I want to be like her and I want to be around people like her. To do that, I’ve got to pay attention to all of the above every day of my life, and then I too will be one of those quirky old bags wearing a purple hat, which clashes with my blue hair, all the while getting a tattoo for my 90th birthday, laughing, cracking filthy gags, chatting up young blokes and making them blush, wearing bright and colourful clothes ‘cos I just couldn’t give a shit, and being a great person in people’s lives. That’s what I want to be.
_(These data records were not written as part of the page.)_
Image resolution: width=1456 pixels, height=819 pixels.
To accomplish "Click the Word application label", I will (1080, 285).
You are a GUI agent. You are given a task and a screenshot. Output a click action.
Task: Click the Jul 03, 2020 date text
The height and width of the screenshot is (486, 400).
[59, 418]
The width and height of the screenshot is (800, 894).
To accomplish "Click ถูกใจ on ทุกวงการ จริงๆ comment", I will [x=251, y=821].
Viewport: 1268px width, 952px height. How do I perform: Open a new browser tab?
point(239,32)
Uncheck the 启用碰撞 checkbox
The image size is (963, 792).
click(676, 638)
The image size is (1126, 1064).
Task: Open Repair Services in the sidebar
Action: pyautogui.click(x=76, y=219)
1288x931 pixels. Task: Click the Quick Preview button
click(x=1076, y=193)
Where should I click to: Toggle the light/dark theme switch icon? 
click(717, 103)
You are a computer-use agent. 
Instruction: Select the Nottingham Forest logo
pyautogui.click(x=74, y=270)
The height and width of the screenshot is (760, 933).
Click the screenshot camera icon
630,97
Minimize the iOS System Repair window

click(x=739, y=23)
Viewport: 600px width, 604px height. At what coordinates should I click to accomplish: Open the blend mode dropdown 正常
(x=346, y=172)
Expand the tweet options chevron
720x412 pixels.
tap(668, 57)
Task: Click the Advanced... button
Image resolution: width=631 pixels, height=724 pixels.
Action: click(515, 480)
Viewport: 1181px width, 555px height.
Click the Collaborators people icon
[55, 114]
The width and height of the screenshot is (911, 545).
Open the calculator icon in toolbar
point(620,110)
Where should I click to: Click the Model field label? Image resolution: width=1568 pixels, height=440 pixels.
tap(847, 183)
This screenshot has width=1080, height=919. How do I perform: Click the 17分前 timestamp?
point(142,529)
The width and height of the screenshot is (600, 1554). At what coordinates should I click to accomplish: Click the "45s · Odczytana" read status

Of course there is much more: never wish anyone bad or think bad thoughts towards another person no matter what, never be jealous or envious of another because nothing is ever as it appears, or perhaps it is, so why not be happy for them? Forgive easily, forget readily, travel travel, travel, read funny stuff, read serious stuff, read opposing opinions on everything, read, read, read, don’t care about material “stuff” because it’s not important, save money for a rainy day so you don’t become a drag on people, cherish the people in your life, send love when you’re feeling angry towards someone, swim, run (yes even with my gi-normous chest puppies), play, have dinner parties ‘til dawn, stop thinking about being tired, if it hurts get it fixed, get a massage once a week, buy nice clothes, don’t buy crap, don’t apologize for how many pairs of shoes I have because I don’t do lots of handbags (so there), love Steve with all my heart, love Lex and Jax with all my heart, tell all three of them I love them every day, call my Mum and Dad more than once every six months even if I don’t feel like it, visit the great people I’ve met around the world whenever I can, send birthday cards, attend the great life celebrations, dance in the rain because I love it, don’t complain, be kind in all ways and on all forums (including social media) and boy, I could go on and on and on!

How I live my life and how I think about my life every day will ensure I make it to the purple hatted stage – the responsibility is fairly and squarely mine.

What else do you think guarantees a purple hat fiesta? I’d love to know.